*Work to complete*
Render the lines of the entries below as a numbered list, skipping blank lines. Begin at the line containing "The width and height of the screenshot is (756, 409)." and stop after the line containing "Action: [195, 210]", including both.

— begin Supplied data —

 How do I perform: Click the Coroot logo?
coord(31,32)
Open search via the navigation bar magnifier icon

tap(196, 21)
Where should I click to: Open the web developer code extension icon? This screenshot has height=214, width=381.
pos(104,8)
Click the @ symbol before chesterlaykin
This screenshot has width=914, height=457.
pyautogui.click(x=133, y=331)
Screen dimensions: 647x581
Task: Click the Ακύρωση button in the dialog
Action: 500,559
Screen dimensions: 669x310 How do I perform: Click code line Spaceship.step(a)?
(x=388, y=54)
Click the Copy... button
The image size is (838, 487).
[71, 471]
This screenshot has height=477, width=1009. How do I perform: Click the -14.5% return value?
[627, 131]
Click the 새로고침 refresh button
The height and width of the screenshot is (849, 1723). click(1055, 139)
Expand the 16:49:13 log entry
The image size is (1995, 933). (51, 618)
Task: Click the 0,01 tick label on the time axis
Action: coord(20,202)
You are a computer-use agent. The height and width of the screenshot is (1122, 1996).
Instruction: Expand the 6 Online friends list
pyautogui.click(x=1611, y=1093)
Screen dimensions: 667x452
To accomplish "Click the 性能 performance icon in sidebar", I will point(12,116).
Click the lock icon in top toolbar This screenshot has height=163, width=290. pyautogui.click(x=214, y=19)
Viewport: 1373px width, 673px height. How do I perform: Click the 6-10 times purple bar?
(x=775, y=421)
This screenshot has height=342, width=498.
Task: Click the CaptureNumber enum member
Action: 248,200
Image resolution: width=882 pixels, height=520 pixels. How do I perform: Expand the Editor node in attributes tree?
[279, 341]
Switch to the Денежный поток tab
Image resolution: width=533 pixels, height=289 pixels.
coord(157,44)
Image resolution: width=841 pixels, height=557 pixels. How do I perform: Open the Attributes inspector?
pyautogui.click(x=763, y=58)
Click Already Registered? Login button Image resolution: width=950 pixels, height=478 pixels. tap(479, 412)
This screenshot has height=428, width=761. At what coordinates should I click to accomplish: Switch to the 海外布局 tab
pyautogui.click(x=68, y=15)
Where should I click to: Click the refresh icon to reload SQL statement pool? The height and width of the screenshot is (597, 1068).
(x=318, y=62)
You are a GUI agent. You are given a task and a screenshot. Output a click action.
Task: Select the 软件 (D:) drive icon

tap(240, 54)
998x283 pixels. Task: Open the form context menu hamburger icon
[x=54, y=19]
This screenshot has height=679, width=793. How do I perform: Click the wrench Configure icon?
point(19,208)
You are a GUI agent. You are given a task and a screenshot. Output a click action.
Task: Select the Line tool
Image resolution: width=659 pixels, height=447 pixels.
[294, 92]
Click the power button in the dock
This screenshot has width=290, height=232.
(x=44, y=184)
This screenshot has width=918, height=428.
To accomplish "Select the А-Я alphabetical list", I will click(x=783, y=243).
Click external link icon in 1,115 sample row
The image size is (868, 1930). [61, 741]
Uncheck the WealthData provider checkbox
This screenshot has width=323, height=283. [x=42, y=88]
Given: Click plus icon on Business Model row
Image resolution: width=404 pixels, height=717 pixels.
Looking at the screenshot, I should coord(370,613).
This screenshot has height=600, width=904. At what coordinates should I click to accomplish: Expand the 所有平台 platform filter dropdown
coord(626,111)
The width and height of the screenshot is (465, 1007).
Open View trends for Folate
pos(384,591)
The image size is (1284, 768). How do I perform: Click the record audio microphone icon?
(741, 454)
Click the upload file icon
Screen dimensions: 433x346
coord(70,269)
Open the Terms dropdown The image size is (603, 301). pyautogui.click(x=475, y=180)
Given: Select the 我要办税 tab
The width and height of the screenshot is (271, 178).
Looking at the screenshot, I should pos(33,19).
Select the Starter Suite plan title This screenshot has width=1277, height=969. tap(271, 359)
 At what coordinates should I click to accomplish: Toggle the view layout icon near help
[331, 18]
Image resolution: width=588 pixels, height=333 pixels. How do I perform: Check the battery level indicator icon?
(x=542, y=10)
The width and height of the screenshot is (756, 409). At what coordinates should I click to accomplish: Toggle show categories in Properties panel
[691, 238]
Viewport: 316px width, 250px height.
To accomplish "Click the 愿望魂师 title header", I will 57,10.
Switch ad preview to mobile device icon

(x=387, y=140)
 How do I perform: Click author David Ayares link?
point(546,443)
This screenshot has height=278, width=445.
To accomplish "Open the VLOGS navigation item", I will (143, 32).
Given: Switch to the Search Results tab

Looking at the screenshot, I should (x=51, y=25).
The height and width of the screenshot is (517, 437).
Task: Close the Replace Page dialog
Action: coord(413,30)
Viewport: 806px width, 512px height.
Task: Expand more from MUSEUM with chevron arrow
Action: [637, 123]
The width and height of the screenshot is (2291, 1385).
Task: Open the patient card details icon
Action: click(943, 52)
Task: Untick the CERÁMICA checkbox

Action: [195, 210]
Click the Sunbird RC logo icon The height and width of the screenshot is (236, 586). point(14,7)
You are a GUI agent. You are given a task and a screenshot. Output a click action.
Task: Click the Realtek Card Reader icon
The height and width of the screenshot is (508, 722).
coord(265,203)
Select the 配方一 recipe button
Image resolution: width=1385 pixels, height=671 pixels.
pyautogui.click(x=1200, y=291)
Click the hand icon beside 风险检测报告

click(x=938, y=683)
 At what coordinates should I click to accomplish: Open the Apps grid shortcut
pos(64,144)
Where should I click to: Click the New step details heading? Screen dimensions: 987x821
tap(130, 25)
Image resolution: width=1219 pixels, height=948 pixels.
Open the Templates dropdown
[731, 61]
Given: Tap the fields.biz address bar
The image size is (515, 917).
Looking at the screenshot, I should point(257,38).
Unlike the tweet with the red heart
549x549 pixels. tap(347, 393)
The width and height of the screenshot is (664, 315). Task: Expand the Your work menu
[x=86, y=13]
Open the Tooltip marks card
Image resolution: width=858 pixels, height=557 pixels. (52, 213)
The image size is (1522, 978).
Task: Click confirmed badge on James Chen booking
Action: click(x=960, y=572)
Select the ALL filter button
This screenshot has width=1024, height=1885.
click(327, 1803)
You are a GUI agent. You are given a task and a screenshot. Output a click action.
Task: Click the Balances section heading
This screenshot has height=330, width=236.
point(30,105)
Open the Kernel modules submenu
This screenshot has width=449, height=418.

— end Supplied data —

*Task result*
1. The width and height of the screenshot is (756, 409). At what coordinates should I click to accomplish: Toggle show categories in Properties panel
2. [691, 238]
3. Viewport: 316px width, 250px height.
4. To accomplish "Click the 愿望魂师 title header", I will 57,10.
5. Switch ad preview to mobile device icon
6. (x=387, y=140)
7.  How do I perform: Click author David Ayares link?
8. point(546,443)
9. This screenshot has height=278, width=445.
10. To accomplish "Open the VLOGS navigation item", I will (143, 32).
11. Given: Switch to the Search Results tab
12. Looking at the screenshot, I should (x=51, y=25).
13. The height and width of the screenshot is (517, 437).
14. Task: Close the Replace Page dialog
15. Action: coord(413,30)
16. Viewport: 806px width, 512px height.
17. Task: Expand more from MUSEUM with chevron arrow
18. Action: [637, 123]
19. The width and height of the screenshot is (2291, 1385).
20. Task: Open the patient card details icon
21. Action: click(943, 52)
22. Task: Untick the CERÁMICA checkbox
23. Action: [195, 210]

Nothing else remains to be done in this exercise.